I've used several generations of these intel boards, though not the exact
one which you have, most recently the se7500wv2.

All of them are more conventional than it might appear:

 - The 'screen scraper' for serial access to the BIOS works from
   software on the main (i386) CPU.   The earlier machines didn't
   have on-board video, so mapped in some ordinary RAM to the video
   area if you ran them without a video card fitted; later machines
   have video hardware and the console redirection polls this RAM.
   Either way, it's BIOS software generating ANSI escapes out of
   the ordinary serial port, and this stops when the OS boots.

 - The management CPU sits between the external serial port connector
   and the UART in the main CPU's chipset.  Hence the OS running
   on the main CPU always thinks it's got a standard COM port, it's
   just a question of whether data sent to/from that port makes it
   to the external connector or gets subverted by the management CPU.
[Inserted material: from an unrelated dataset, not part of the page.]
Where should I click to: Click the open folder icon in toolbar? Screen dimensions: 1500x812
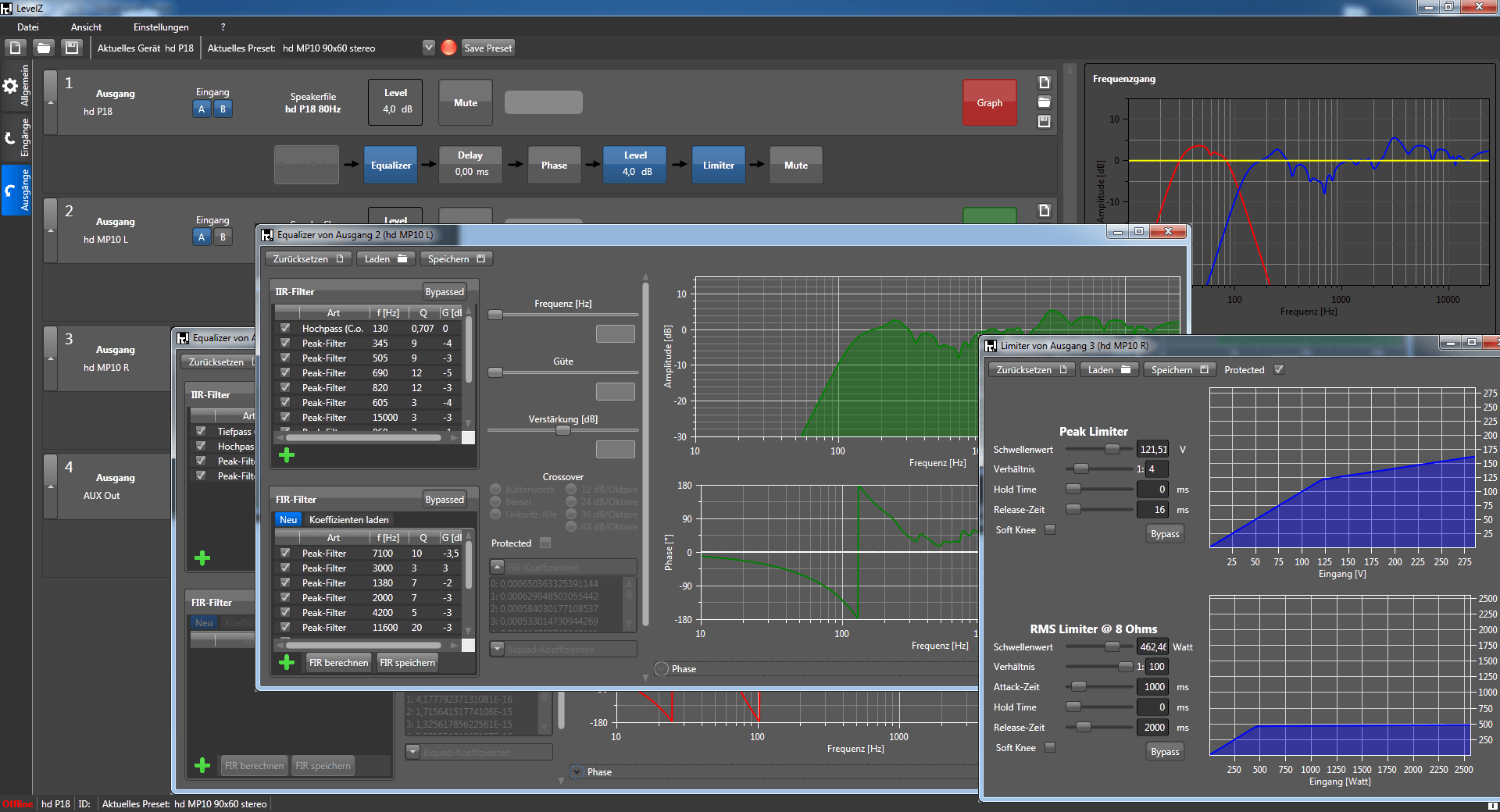pos(44,48)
 - On the latest machines featuring 'serial over LAN', you can
   persuade the management CPU to subvert the serial port and
   pass the data over one of the ethernet ports.  This seems to use
   a proprietary protocol, but if you have one Windows machine
   somewhere with the Intel management software loaded on it, you
   can use that to proxy the protocol for any number of managed
   machines - ie. telnet to port 623 on the Windows machine, then
   connect back to the target machine and get attached to the
   serial console (and so get a FreeBSD login, if that's what is
   running on COM2).

 - Medium-aged machines seem to have all the hardware to subvert the
   serial and ethernet ports, but won't do serial redirection apart
   from controlling the BIOS.  Upgrading the BMC software didn't
   help on the machine I had in this category.

Disclaimer: the above is just from playing with the machines and reading
the documentaton, so I may be wrong.